Message is the second type of intellectual property. How something is communicated is as important as what is communicated. Music and entertainment are found everywhere but the US entertainment industry is second only to the US aerospace industry in the value of its exports to the rest of the world, and could very well be the leading export industry if it weren’t so easy to pirate CDs and DVDs. J K Rowling, author of the Harry Potter series, is the first person to become a billionaire from writing books and went from being on welfare in the mid 1990’s to a woman of incredible wealth within ten years based on widely-appealing story of Harry Potter.

And across the internet, content is king and information is the currency of the Information Age. Content builds traffic and traffic generates sales of products, services and advertising. Google not only increased its market capitalization to $177 billion dollars since it started in 1998 but look what it has done for productivity of all businesses that need information. Moreover, it naturally exerts the pressure of competition on online sources of information for better quality information. Businesses must communicate with their customers and employees; the message in that communication must not only deliver information but shape these relationships.  

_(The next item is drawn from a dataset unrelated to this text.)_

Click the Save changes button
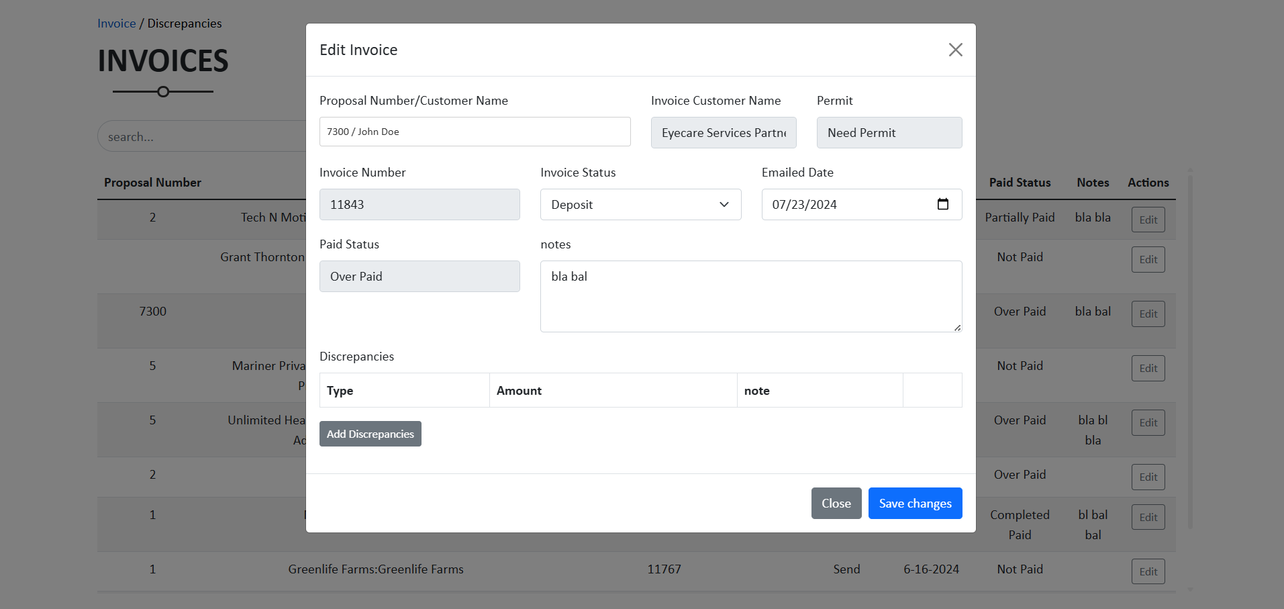 click(915, 504)
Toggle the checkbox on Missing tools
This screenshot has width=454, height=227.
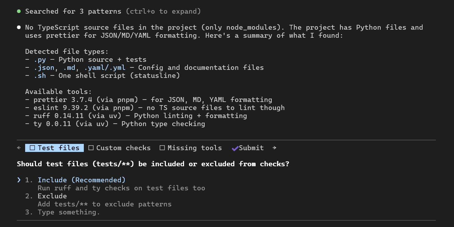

Innovation is the third type of intellectual property. A company with ideas stands apart from its competitors, and creates value for itself and its shareholders. Innovation drives progress and makes products and services better, safer, more reliable, more fun, more interesting, more convenient, and more affordable. In short, innovation improves the quality of our lives. Innovation can be found everywhere but particularly by a business that has significant knowhow and a clear message.  

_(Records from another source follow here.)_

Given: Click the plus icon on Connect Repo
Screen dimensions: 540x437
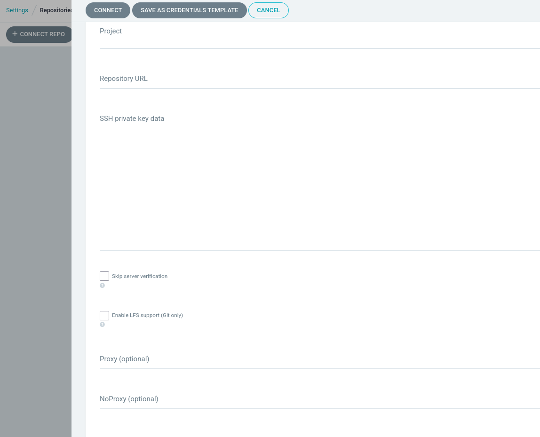Looking at the screenshot, I should (15, 34).
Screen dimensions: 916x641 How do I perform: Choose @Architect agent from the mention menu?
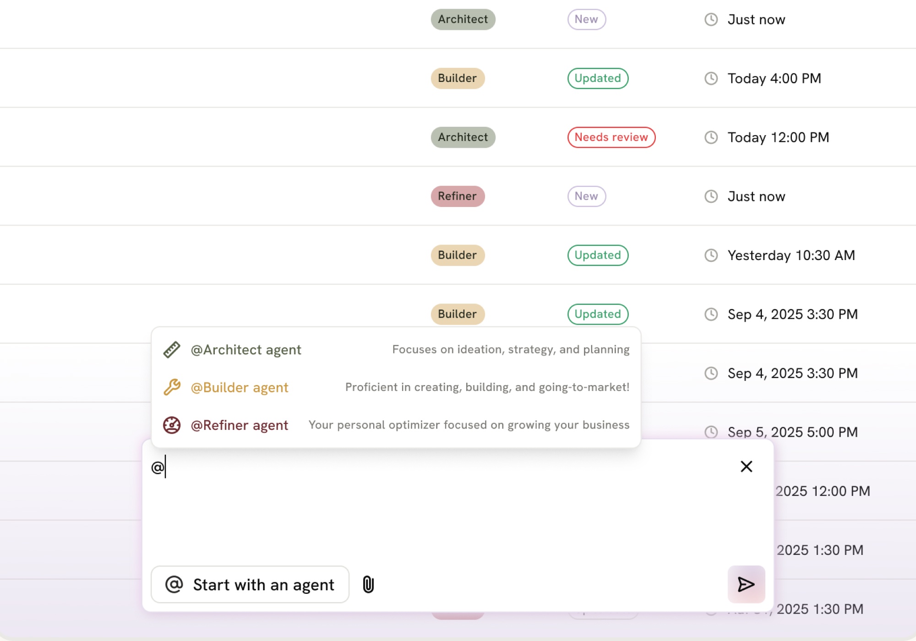tap(246, 350)
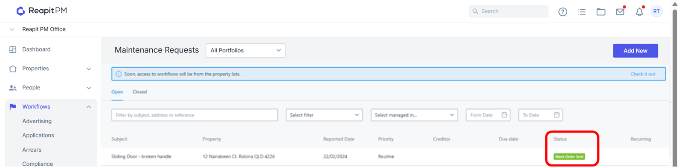Viewport: 679px width, 167px height.
Task: Open the All Portfolios dropdown
Action: click(245, 50)
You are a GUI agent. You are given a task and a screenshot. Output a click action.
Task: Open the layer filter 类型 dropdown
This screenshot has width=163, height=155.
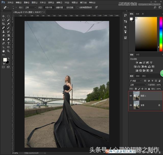(x=136, y=81)
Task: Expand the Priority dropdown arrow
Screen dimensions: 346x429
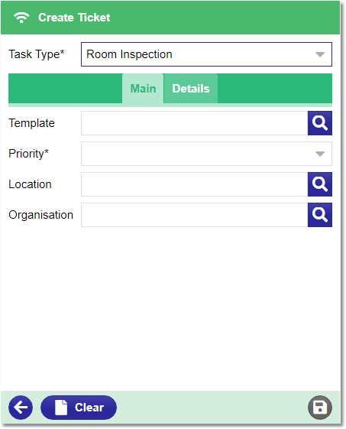Action: pos(320,154)
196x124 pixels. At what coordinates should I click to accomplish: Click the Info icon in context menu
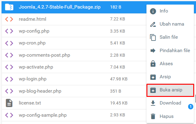(153, 11)

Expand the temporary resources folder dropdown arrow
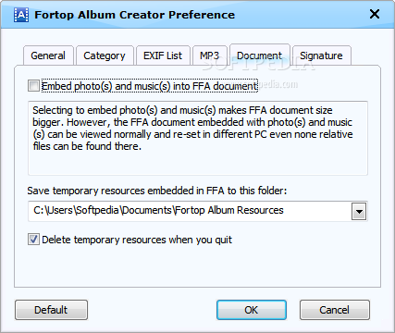(x=359, y=212)
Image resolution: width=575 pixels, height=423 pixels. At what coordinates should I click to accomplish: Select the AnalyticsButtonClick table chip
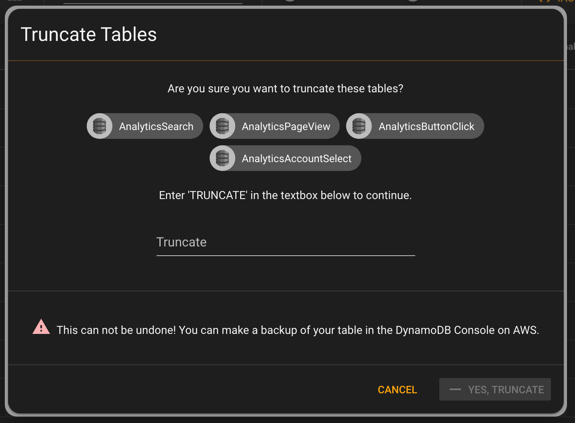pyautogui.click(x=415, y=126)
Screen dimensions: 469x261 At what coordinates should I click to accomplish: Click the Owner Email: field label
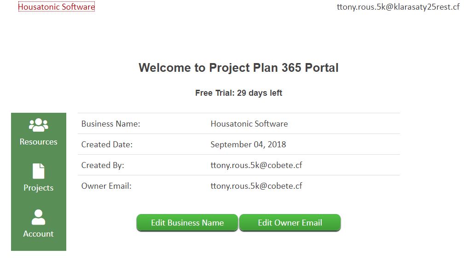[x=106, y=186]
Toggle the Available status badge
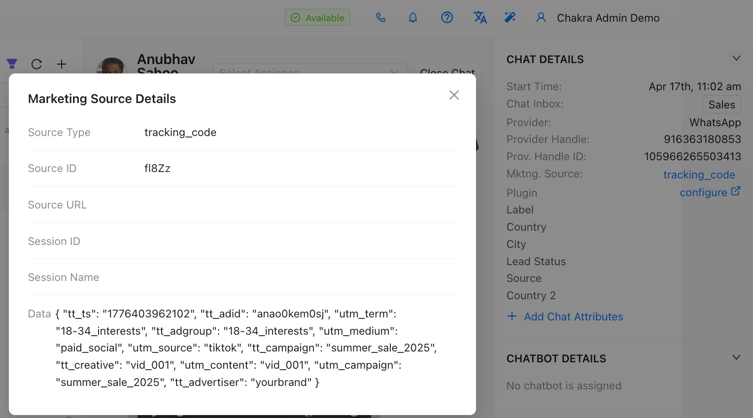The image size is (753, 418). point(317,17)
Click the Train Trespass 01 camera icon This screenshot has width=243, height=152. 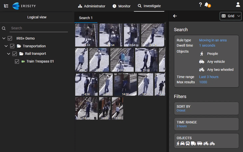pyautogui.click(x=23, y=61)
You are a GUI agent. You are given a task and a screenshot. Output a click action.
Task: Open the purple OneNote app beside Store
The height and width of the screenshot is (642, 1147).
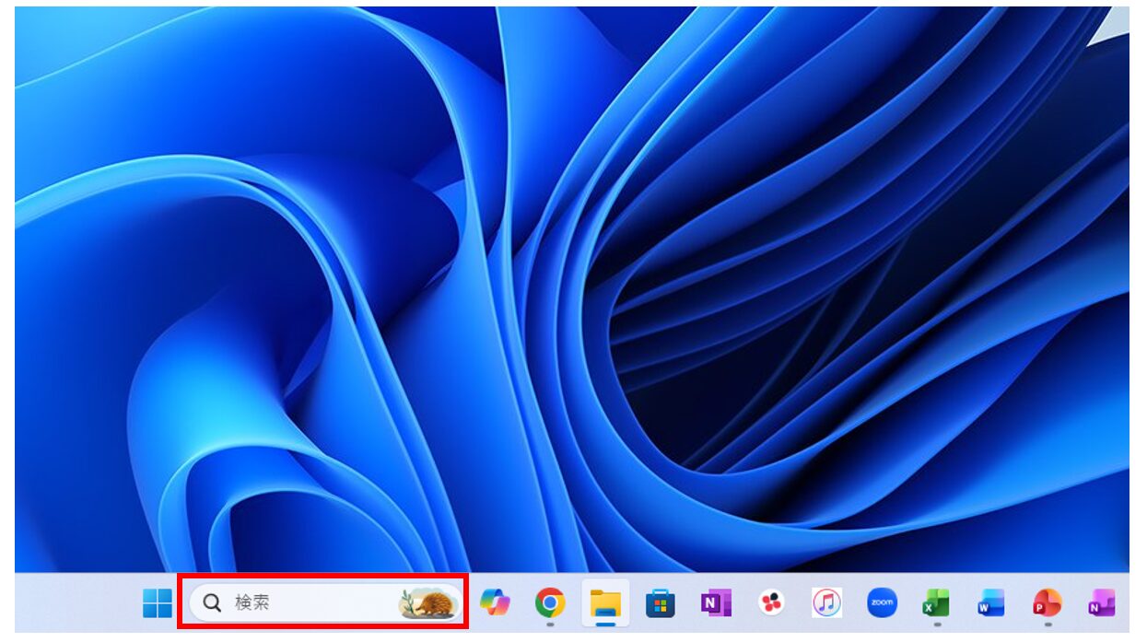[x=715, y=603]
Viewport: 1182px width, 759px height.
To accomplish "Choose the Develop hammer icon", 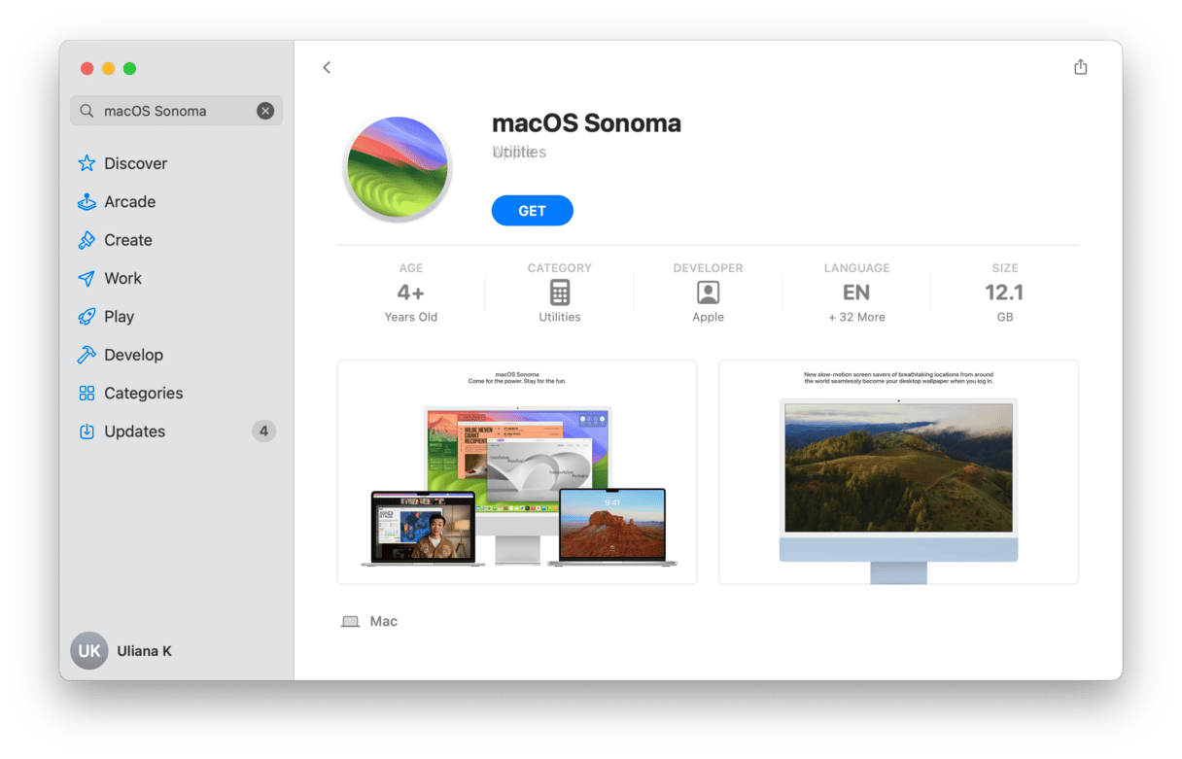I will (x=87, y=355).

Finally, reputation is what a company ultimately strives to build, that widespread belief by the public at large that its products and services are what people really want, that those products and services have the combination of quality, price, features, and terms that best meet customers’ needs. Reputation reduces consumer search costs and consumers will in turn pay a premium price for that savings. The products of a company with a great reputation can become a status symbol, like BMW, and help it overcome adversity, like TYLENOL. Importantly, reputation is the most scalable of any business asset when the business is ready to expand to new markets.

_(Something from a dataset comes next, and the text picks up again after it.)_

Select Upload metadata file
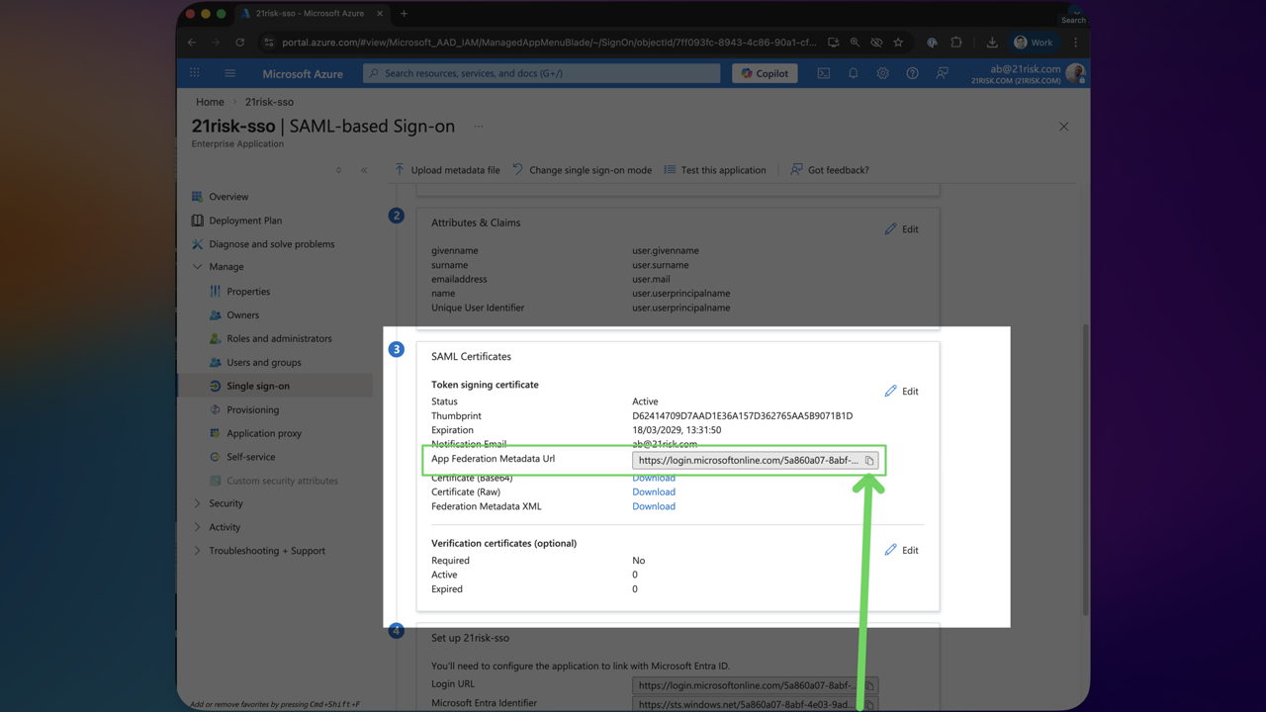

Know-how, message, innovation and reputation: these are the intellectual properties. They comprise the bulk of the value of a business rather than buildings, desks, file cabinets and machinery – that is clear. The fact that reputation may be embodied in trademarks, which can be registered, or that the message may be protected with copyrights, or innovations can be patented or kept as trade secrets only heightens the value assigned to the underlying intellectual property. Know-how can also be protected and grown by careful hiring, sound employee management practices, training and cross-training, mentoring, succession planning and documenting procedures.  

Think about your business, be it for-profit or not, large or small; think about just yourself as a business. Is there more know-how your business needs? Does your message get to your customers? Are you innovating? What is your reputation? How valuable is your business?